**INSTRUCTIONS TO FOLLOW:** Recast the entries below as a numbered list, leaving out any blank lines.

►

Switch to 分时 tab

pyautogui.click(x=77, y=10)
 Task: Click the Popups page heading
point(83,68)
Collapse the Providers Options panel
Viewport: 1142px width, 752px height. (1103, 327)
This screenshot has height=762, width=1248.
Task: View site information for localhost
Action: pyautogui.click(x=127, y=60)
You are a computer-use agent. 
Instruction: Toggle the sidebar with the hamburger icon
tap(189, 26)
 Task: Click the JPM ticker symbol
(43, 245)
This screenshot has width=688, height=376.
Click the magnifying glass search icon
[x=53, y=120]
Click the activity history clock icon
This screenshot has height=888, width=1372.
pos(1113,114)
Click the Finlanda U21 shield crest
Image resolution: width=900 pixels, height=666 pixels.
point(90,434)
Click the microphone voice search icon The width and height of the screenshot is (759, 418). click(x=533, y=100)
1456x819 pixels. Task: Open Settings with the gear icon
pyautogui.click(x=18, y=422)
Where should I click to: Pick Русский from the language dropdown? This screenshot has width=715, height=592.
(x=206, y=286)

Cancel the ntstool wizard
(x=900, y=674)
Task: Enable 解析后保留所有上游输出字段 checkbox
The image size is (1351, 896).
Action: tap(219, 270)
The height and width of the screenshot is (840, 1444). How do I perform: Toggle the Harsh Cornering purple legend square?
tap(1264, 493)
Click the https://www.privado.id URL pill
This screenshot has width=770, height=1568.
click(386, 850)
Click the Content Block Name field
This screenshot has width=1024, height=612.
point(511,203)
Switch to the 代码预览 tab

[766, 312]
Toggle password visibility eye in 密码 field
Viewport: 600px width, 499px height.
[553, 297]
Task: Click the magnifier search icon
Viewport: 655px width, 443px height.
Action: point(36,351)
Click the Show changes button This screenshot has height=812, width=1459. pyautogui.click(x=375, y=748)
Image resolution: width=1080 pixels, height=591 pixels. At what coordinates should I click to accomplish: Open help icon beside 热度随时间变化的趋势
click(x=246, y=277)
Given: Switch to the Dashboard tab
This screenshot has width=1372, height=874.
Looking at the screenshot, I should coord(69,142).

◄

**ANSWER FOR THE TASK:**
1. Switch to 分时 tab
2. pyautogui.click(x=77, y=10)
3.  Task: Click the Popups page heading
4. point(83,68)
5. Collapse the Providers Options panel
6. Viewport: 1142px width, 752px height. (1103, 327)
7. This screenshot has height=762, width=1248.
8. Task: View site information for localhost
9. Action: pyautogui.click(x=127, y=60)
10. You are a computer-use agent. 
11. Instruction: Toggle the sidebar with the hamburger icon
12. tap(189, 26)
13.  Task: Click the JPM ticker symbol
14. (43, 245)
15. This screenshot has width=688, height=376.
16. Click the magnifying glass search icon
17. [x=53, y=120]
18. Click the activity history clock icon
19. This screenshot has height=888, width=1372.
20. pos(1113,114)
21. Click the Finlanda U21 shield crest
22. Image resolution: width=900 pixels, height=666 pixels.
23. point(90,434)
24. Click the microphone voice search icon The width and height of the screenshot is (759, 418). click(x=533, y=100)
25. 1456x819 pixels. Task: Open Settings with the gear icon
26. pyautogui.click(x=18, y=422)
27. Where should I click to: Pick Русский from the language dropdown? This screenshot has width=715, height=592.
28. (x=206, y=286)
29. Cancel the ntstool wizard
30. (x=900, y=674)
31. Task: Enable 解析后保留所有上游输出字段 checkbox
32. The image size is (1351, 896).
33. Action: tap(219, 270)
34. The height and width of the screenshot is (840, 1444). How do I perform: Toggle the Harsh Cornering purple legend square?
35. tap(1264, 493)
36. Click the https://www.privado.id URL pill
37. This screenshot has width=770, height=1568.
38. click(386, 850)
39. Click the Content Block Name field
40. This screenshot has width=1024, height=612.
41. point(511,203)
42. Switch to the 代码预览 tab
43. [766, 312]
44. Toggle password visibility eye in 密码 field
45. Viewport: 600px width, 499px height.
46. [553, 297]
47. Task: Click the magnifier search icon
48. Viewport: 655px width, 443px height.
49. Action: point(36,351)
50. Click the Show changes button This screenshot has height=812, width=1459. pyautogui.click(x=375, y=748)
51. Image resolution: width=1080 pixels, height=591 pixels. At what coordinates should I click to accomplish: Open help icon beside 热度随时间变化的趋势
52. click(x=246, y=277)
53. Given: Switch to the Dashboard tab
54. This screenshot has width=1372, height=874.
55. Looking at the screenshot, I should coord(69,142).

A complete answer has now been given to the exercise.